==== SOURCE PASSAGE ====
# Best 2k lacquer/clear



## SadlyDistracted (Jan 18, 2013)

Hiya, 
A question for painting gurus, which is the better clear for diy /panel repair and wheel use, 
Lechler Mega lack,
Lechler Macrofan 2000,
Body+,
Novol,
HB 493,495,496
or 
Max Meyer 0200 / 6000

Any recommendations or advice appreciated.


----------



## theshoe202 (Mar 3, 2016)

I've used quite a few clears. All on my garage and not a booth. Max Mayer 0200 is amazing stuff.
I've been really surprised at how it flows out and how it polishes. Others can be really difficult to flat and polish. 

I did find it slightly thinner than some clears I've used but you can just spray a little quicker. It also smells quite nice as it dries and not as potent as some 


Definitely can't go wrong witb it though .

Sent from my HTC One_M8 using Tapatalk


----------



## XRDAN (Feb 28, 2012)

theshoe202 said:


> It also smells quite nice as it dries
> 
> Sent from my HTC One_M8 using Tapatalk


Seriously ?


----------



## SadlyDistracted (Jan 18, 2013)

*smelly paint*

Another lacquer that seems to be really good is 'Quartz's Crystal Clear (slow) or their 'Liquid glass' / speedgloss (fast)

Any one heard of or have any experience of them?
==== DATASET ENTRIES ====
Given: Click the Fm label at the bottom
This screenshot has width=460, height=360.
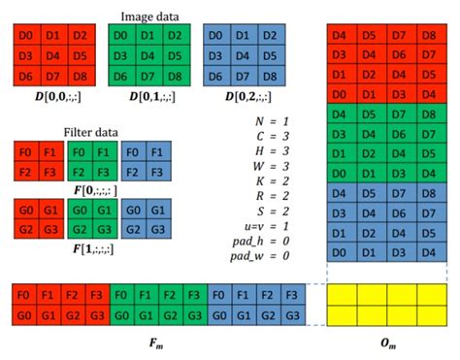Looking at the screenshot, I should pyautogui.click(x=158, y=342).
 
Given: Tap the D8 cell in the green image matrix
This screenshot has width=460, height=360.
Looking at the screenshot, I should pyautogui.click(x=174, y=75).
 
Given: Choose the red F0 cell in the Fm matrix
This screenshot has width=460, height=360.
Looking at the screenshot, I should pyautogui.click(x=24, y=294).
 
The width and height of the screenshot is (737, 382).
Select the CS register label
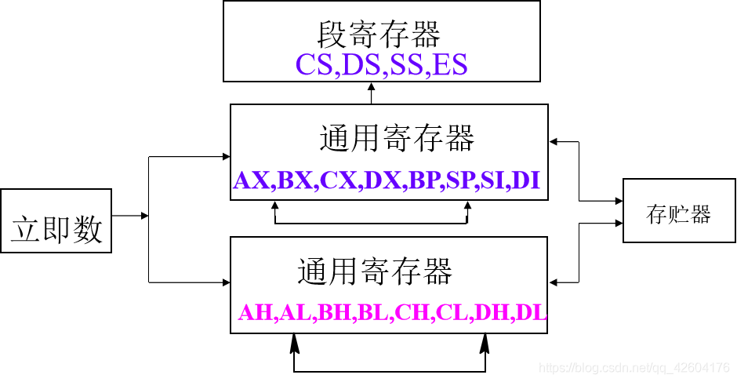click(x=314, y=64)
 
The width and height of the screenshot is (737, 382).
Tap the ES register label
click(x=449, y=64)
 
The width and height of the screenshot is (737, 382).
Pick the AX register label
click(x=252, y=180)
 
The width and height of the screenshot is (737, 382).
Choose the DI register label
click(x=526, y=180)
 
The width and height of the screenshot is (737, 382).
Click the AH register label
click(x=256, y=313)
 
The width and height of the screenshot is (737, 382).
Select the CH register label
click(x=412, y=313)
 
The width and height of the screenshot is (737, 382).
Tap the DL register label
click(x=532, y=313)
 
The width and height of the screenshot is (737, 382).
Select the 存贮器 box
click(x=678, y=211)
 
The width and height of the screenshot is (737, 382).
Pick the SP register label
click(x=462, y=180)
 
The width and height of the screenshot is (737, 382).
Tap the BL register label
click(x=373, y=313)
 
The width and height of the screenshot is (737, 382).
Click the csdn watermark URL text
click(x=636, y=368)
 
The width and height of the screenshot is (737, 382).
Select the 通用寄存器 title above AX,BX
click(x=397, y=140)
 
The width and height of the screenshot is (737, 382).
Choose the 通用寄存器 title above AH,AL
click(x=375, y=272)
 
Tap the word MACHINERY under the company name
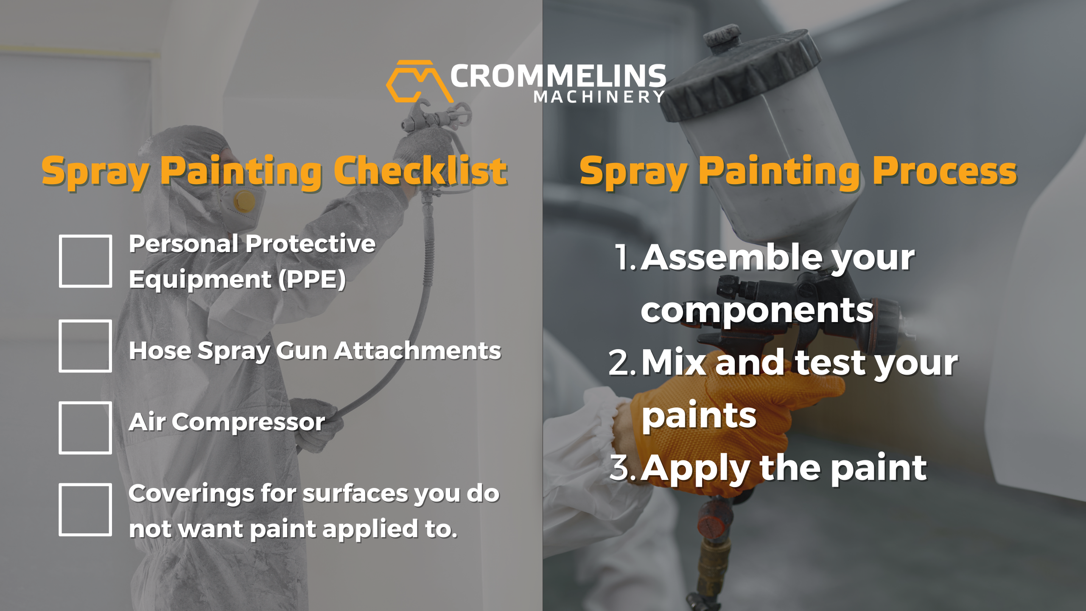click(599, 97)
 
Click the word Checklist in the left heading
click(420, 171)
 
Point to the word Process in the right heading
click(945, 171)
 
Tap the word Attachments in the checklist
click(417, 351)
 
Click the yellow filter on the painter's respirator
click(244, 201)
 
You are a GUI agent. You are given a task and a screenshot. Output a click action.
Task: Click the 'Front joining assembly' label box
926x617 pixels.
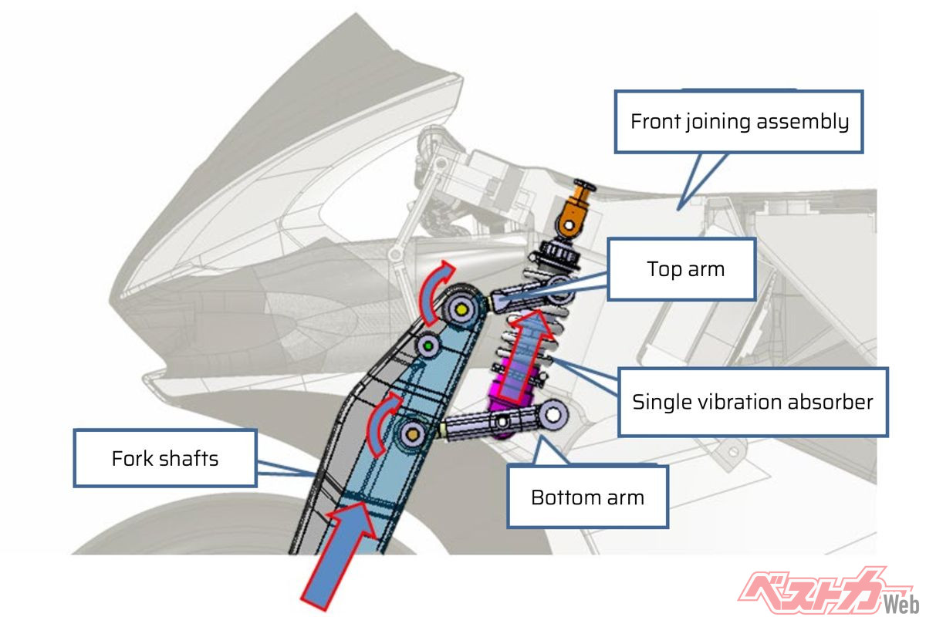(x=738, y=122)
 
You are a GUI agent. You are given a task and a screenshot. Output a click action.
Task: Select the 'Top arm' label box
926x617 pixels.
(x=681, y=269)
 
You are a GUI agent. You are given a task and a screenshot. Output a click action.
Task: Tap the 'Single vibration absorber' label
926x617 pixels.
(x=752, y=402)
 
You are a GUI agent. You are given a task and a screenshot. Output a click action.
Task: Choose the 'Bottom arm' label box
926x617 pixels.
(x=587, y=497)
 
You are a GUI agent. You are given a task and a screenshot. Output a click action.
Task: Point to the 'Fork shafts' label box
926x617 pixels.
(x=165, y=458)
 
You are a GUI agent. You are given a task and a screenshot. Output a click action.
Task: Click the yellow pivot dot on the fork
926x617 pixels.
(x=461, y=309)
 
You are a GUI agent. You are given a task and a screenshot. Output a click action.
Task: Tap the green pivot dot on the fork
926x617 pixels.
(x=428, y=346)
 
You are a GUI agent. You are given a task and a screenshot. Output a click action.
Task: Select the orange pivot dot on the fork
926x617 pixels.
(x=412, y=434)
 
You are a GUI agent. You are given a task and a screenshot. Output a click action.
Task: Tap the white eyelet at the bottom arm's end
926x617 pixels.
(x=553, y=414)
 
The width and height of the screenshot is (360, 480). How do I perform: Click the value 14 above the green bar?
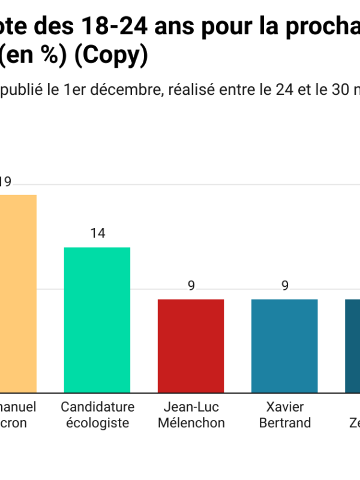(97, 233)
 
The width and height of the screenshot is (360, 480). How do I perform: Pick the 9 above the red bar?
(191, 286)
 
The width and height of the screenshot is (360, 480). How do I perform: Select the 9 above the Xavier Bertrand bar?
(284, 286)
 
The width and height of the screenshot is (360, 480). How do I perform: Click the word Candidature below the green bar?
(97, 407)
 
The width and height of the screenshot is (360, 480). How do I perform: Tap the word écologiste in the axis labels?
(97, 423)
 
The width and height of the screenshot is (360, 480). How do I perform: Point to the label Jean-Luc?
(191, 407)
====
WHAT YOU SHOULD DO:
Reproduce the lacquer thread above word for word, from "Any recommendations or" to "flat and polish.".

EXERCISE RESULT:
Any recommendations or advice appreciated.


----------



## theshoe202 (Mar 3, 2016)

I've used quite a few clears. All on my garage and not a booth. Max Mayer 0200 is amazing stuff.
I've been really surprised at how it flows out and how it polishes. Others can be really difficult to flat and polish.